[What to produce]
Taking the line that contains "This screenshot has height=639, width=1024." as the start and the last line of the data as the end, repeat exactly every line in that span, but no pictures.

[Stored items]
▽

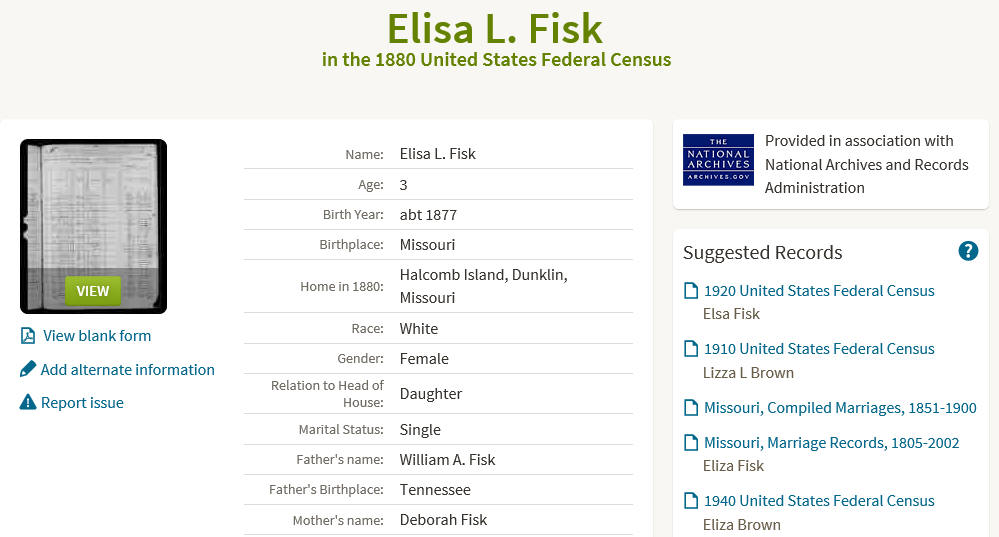999x537 pixels.
Task: Open 1920 United States Federal Census record
Action: 819,290
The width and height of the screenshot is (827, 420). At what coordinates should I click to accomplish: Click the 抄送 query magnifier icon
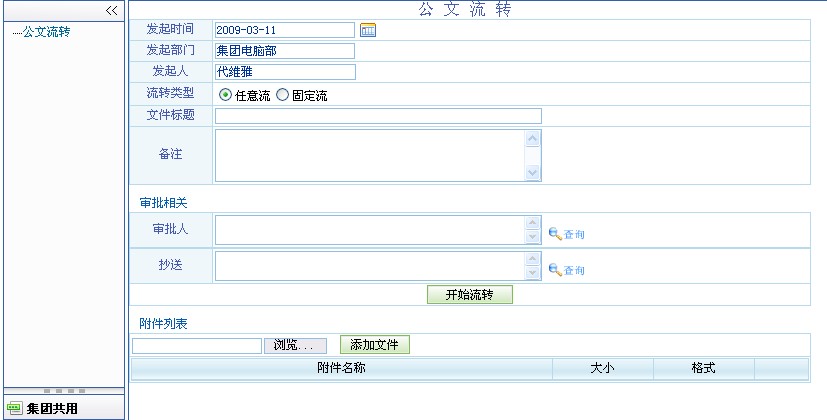(555, 270)
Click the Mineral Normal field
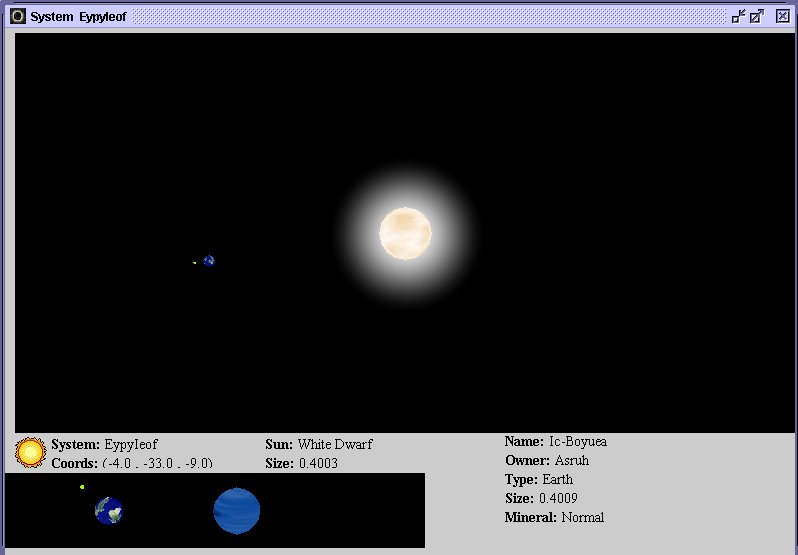 point(582,517)
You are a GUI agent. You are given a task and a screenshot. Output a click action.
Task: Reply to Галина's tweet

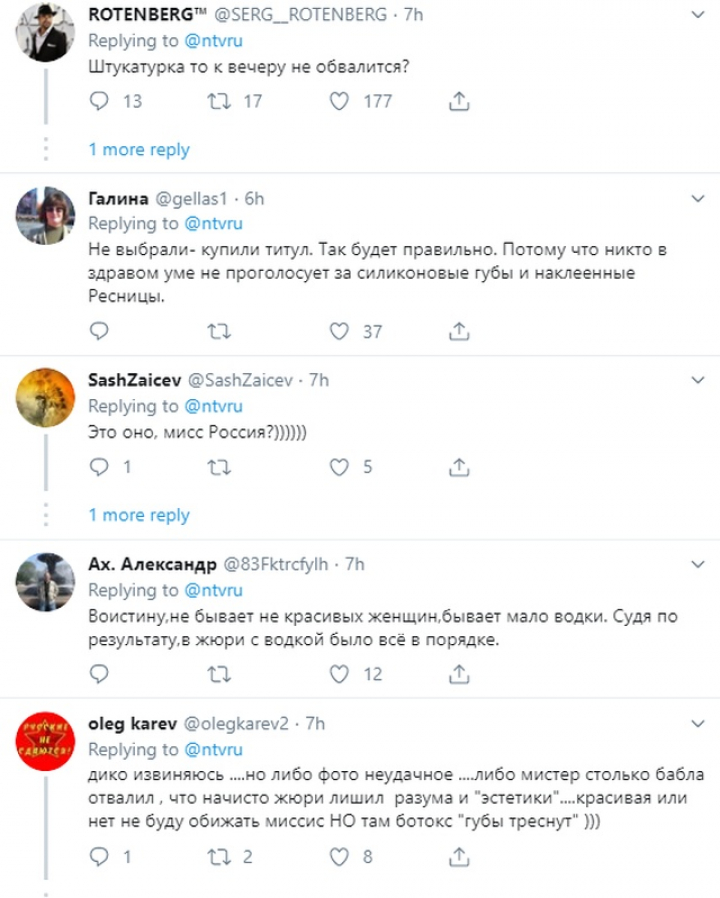(x=99, y=331)
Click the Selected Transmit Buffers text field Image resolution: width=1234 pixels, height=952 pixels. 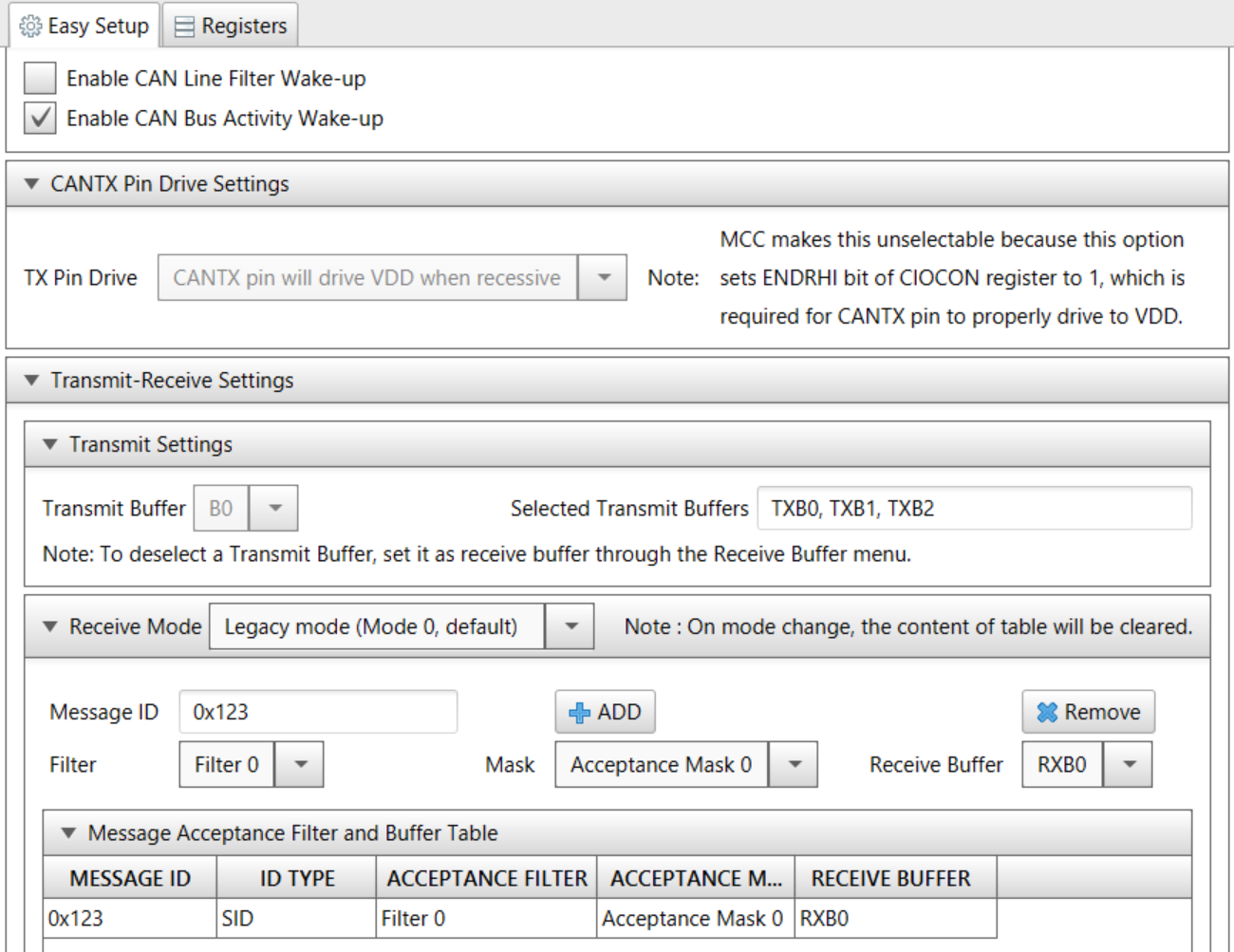[x=974, y=509]
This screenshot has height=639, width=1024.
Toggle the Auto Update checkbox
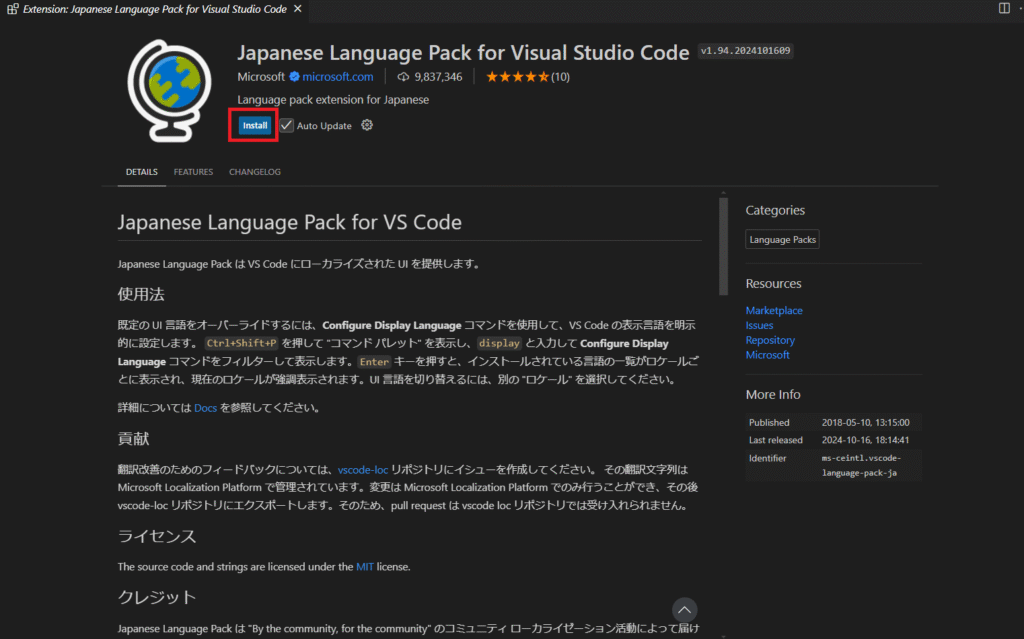tap(287, 126)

△

[Completed exercise]
This screenshot has height=639, width=1024.
Toggle the Auto Update checkbox
tap(287, 126)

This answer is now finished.